To study the contribution of the anatomical information from MRI for PET synthesis and evaluate the effectiveness of the locality adaptive fusion network of our proposed model, we further conduct experiments to compare our method with its two variants: one using only single modality of L-PET [11], and the other using the common multi-channel strategy [9] for multi-modality. The results are reported in Table 1. First, we can see that our method obtains higher PSNR than the single-modality L-PET variant (p-value in paired t-test: 0.0092 for NC and 0.0036 for MCI), indicating that the anatomical information from MRI yields important cues for PET synthesis. Second, compared with the multi-channel variant, our method boosts the averaged PSNR approximately 0.28 and 0.2 for NC and MCI groups, respectively. The standard deviation of our method is also smaller than that of the multi-channel GANs while the median is higher.
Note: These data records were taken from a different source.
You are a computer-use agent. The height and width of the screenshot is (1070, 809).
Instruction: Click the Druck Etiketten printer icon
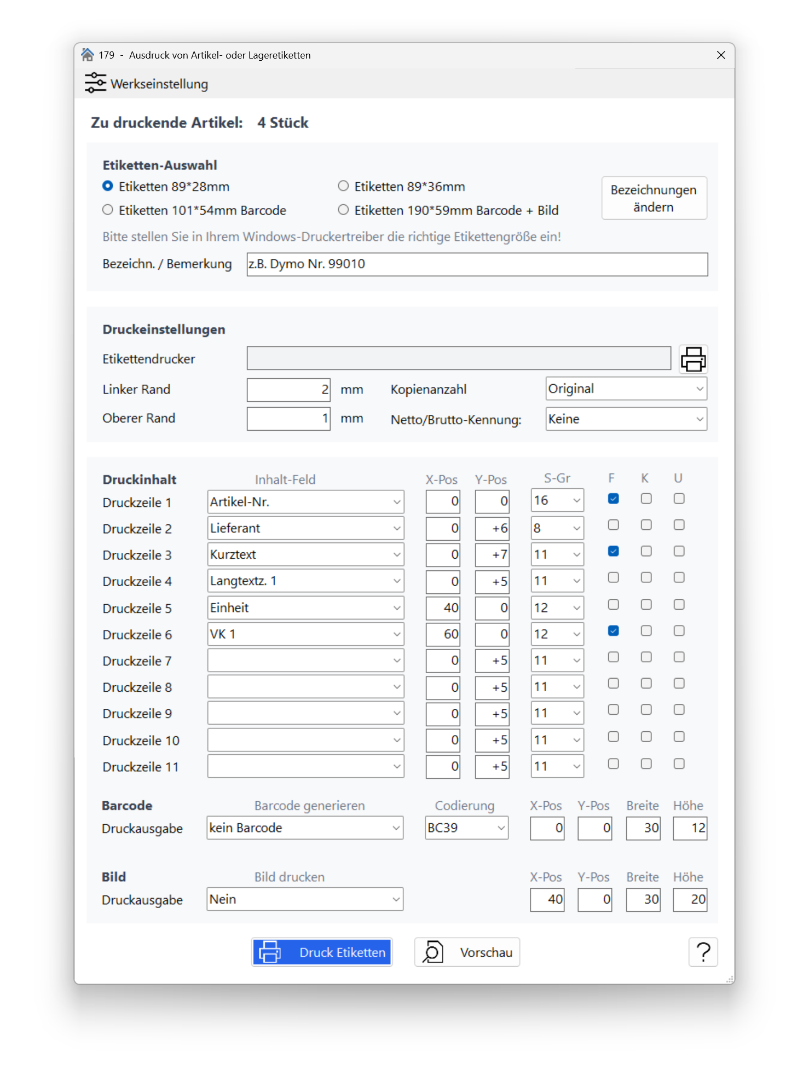click(270, 952)
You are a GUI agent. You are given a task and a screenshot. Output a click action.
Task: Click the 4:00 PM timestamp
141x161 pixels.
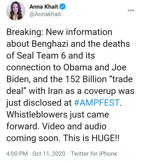17,154
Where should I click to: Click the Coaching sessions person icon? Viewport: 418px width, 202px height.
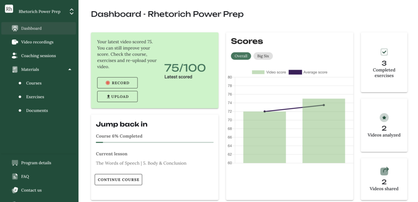click(x=15, y=55)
Also, the paired t-test indicates that our improvement from the multi-channel one is statistically significant (p < 0.05). Moreover, it is found that the number of increased learning parameters induced by adding T1-MRI is 4096 for our method and 8192 for the multi-channel GANs, suggesting that our model produces better performance with less parameters to learn.

Table 1. Quantitative comparison with two variants of our method (single-modality GANs and multi-channel GANs) in terms of PSNR. Here, Med. means median.

We also provide a visual comparison in Fig. 3, where the two leftmost images are the input T1-MRI and L-PET images and the rightmost image is the ground-truth F-PET. We can clearly see that the synthesized F-PET image of our proposed model has less artifacts than those of the single-modality method and the multi-channel method, as indicated by the red arrows.

Fig. 3.
figure 3

Visual comparison with single-modality and multi-channel GANs methods.

4 Conclusion

In this work, we proposed a 3D locality adaptive multi-modality GANs model for synthesizing high-quality PET images from the L-PET and T1-MRI images. Both qualitative and quantitative results demonstrate that our method significantly outperforms the traditional multi-modality fusion methods used in deep networks, as well as the state-of-the-art PET estimation approaches. Our model could also be applied to other related applications such as mapping one or two modalities to another modality. In the future, we will investigate the potential of our model for general synthesis tasks as well.